[Data extract — start]

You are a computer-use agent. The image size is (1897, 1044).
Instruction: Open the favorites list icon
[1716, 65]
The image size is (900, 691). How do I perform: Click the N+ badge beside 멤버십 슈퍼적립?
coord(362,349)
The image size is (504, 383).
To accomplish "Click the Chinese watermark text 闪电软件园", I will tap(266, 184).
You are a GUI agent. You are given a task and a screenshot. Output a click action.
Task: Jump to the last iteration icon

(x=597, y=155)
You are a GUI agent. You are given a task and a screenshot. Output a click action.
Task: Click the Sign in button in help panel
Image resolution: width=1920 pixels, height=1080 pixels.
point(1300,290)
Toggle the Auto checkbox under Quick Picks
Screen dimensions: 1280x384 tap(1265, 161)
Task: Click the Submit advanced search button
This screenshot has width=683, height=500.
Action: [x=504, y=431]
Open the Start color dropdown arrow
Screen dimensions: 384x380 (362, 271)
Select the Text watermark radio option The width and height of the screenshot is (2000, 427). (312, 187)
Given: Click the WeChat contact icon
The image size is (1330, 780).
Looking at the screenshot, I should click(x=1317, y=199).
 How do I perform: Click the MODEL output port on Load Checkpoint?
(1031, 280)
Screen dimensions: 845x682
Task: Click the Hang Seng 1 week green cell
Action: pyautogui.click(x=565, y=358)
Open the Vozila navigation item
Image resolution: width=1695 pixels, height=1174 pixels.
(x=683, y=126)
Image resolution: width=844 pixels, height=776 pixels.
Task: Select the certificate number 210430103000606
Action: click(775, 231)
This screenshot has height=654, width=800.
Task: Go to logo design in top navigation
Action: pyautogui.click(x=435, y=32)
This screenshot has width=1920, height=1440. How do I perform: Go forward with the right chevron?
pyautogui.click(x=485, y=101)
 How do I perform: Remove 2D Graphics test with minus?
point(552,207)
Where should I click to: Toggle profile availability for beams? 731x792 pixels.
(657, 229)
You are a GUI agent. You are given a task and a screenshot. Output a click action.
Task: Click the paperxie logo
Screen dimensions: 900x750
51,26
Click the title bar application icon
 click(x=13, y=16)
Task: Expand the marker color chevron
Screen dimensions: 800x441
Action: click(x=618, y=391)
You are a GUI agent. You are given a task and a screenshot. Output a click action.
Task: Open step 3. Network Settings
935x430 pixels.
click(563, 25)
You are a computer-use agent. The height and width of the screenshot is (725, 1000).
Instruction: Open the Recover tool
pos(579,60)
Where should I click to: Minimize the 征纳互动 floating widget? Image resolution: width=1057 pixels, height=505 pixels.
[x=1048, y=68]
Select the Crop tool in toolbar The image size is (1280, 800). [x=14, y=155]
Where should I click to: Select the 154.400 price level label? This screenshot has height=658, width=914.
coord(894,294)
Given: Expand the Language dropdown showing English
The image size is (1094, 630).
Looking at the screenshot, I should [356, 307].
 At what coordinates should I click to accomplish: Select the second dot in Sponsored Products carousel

[Data extract — finish]

Task item =>
Using the records above, output exactly the lines from the one containing "Screen dimensions: 800x441" through the last line, and no others.

Reply =>
Screen dimensions: 800x441
Action: click(x=618, y=391)
You are a GUI agent. You are given a task and a screenshot. Output a click action.
Task: Open step 3. Network Settings
935x430 pixels.
click(563, 25)
You are a computer-use agent. The height and width of the screenshot is (725, 1000).
Instruction: Open the Recover tool
pos(579,60)
Where should I click to: Minimize the 征纳互动 floating widget? Image resolution: width=1057 pixels, height=505 pixels.
[x=1048, y=68]
Select the Crop tool in toolbar The image size is (1280, 800). [x=14, y=155]
Where should I click to: Select the 154.400 price level label? This screenshot has height=658, width=914.
coord(894,294)
Given: Expand the Language dropdown showing English
The image size is (1094, 630).
Looking at the screenshot, I should [356, 307].
 At what coordinates should I click to accomplish: Select the second dot in Sponsored Products carousel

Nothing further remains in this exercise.